The highlight of the final section is a smashed, muddy car that was fished out of a branch of the River Elbe after last summer's devastating floods. A source of carbon dioxide, destroyed in the forces it unleashed with its own emissions? Man's relationship with Earth's climate is an experiment that has got out of hand, the exhibition seems to imply.
The main emphasis of the show is on today's climate as a product of nature, technology and politics. A supercomputer next to a negotiation table brings home the interplay between modern research and international treaties. Mitigation and adaptation - the two ways of limiting climate damage - are encapsulated in a comparison of soil-tillage methods and a model of a flood-warning.
2000 & 2003
Polar Thaw
American Association for the Advancement of Science, Washington DC (2000)
Science Museum of Minnesota, then Field Museum of Natural History, Chicago (fall 2003)
30-print exhibit of photographs from locations of Arctic and Antarctic climate warming.
Also exhibited at the Science Museum of Minnesota, then Field Museum of Natural History in Chicago - fall 2003
1998
Under the Sun: an Exhibition of Light
Cooper Hewitt National Design Museum (June 21-Nov. 1998) and then Smithsonian, Washington, DC (June 21-Sept. 1999).
1997
Understanding the Forecast: Global Warming,
American Museum of Natural History, New York (1992), then moved to Smithsonian (May-August 1997).
Interactive displays. 443,000 visitors. Note about the exhibition at the Smithsonian in the US Climate Action Report 2002.
1992
Global Warming: Understanding the Forecast
American Museum of Natural History, New York, USA
The AMNH held a major temporary exhibit Global Warming: Understanding the Forecast. During its eight-month run attracted over 700,000 visitors and subsequently traveled to many other venues.’ [Mike Novacek] The exhibition received the American Association of Museums Curators Award.
See: Eva Zelig and Stephanie L. Pfirman, ‘Handling a Hot Topic—Global Warming: Understanding the Forecast’ Curator: The Museum Journal 36
Annual and ongoing
The Climate Museum
New York
Director: Miranda Massie
Commentary –- a place for discussion. Artworks in public spaces.

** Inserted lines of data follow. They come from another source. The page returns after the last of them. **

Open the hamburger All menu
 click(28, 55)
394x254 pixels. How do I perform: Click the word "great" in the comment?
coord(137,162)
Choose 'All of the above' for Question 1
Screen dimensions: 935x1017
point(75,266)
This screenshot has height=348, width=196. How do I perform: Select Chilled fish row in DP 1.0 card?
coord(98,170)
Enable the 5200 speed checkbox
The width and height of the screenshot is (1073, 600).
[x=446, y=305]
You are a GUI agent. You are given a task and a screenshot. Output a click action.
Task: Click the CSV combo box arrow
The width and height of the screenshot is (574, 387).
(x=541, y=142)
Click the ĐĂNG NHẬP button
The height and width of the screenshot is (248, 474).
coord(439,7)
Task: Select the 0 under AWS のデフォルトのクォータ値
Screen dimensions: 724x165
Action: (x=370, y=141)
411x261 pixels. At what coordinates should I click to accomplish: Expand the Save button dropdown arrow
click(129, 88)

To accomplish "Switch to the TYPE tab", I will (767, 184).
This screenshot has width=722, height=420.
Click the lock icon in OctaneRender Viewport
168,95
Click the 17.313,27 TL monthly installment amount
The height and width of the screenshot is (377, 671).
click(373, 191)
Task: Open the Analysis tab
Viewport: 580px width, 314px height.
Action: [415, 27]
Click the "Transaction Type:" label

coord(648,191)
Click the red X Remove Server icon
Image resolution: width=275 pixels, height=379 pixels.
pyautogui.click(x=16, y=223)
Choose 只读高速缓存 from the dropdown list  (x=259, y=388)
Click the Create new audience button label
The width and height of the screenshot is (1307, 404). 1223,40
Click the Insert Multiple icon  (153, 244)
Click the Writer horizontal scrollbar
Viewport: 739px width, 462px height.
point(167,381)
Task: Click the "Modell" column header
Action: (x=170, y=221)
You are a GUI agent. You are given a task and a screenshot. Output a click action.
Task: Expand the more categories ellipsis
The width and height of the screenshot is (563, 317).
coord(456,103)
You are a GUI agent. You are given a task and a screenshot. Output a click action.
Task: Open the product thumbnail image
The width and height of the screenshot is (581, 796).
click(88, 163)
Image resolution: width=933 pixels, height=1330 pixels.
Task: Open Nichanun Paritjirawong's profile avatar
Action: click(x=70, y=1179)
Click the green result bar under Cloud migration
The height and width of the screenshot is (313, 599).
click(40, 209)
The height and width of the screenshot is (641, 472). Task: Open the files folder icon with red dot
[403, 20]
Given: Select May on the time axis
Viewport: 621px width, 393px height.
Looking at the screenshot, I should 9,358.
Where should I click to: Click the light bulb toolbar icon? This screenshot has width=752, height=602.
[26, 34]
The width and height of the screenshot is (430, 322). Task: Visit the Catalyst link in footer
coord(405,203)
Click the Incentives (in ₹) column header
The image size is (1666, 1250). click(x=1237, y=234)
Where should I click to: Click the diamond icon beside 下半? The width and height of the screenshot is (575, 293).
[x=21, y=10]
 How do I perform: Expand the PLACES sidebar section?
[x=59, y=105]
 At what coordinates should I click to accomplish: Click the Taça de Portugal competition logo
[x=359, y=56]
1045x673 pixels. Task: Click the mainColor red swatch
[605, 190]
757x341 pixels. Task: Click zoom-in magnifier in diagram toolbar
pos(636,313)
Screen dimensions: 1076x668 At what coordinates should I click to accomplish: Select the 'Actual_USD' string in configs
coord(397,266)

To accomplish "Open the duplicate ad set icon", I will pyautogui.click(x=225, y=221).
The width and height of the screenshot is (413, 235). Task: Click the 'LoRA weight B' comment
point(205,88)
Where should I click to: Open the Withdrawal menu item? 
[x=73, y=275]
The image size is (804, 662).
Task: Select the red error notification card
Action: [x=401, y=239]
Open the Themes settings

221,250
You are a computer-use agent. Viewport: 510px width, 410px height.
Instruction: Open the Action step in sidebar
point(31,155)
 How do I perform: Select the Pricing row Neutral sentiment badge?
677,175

http://www.climatecentral.org/news/climate-change-museum-19341
Syngenta Photography Award Exhibition
“Rural-Urban: the exhibition” Somerset House, London
Submitted photograph categories: Urban Sprawl, Migration, Infrastructure, Greener Cities, Food Production and Deforestation (photography exhibition – all pieces related to the above themes)
2001-ongoing
Cape Farewell
Dana Center, Science Museum, London
David Buckland’s international cultural program
2001 – ongoing
Forces of Change
Smithsonian, USA
Nearly every scientific and social issue confronting us today involves change: climate change, ecological change, cultural change. What forces drive these changes? What is the tempo and mode of these changes? Are these changes natural or the result of human tampering? Are they to be feared or welcomed? How do we - and all life on this planet - adapt to these changes? Come and explore the answers to these and other important questions with us.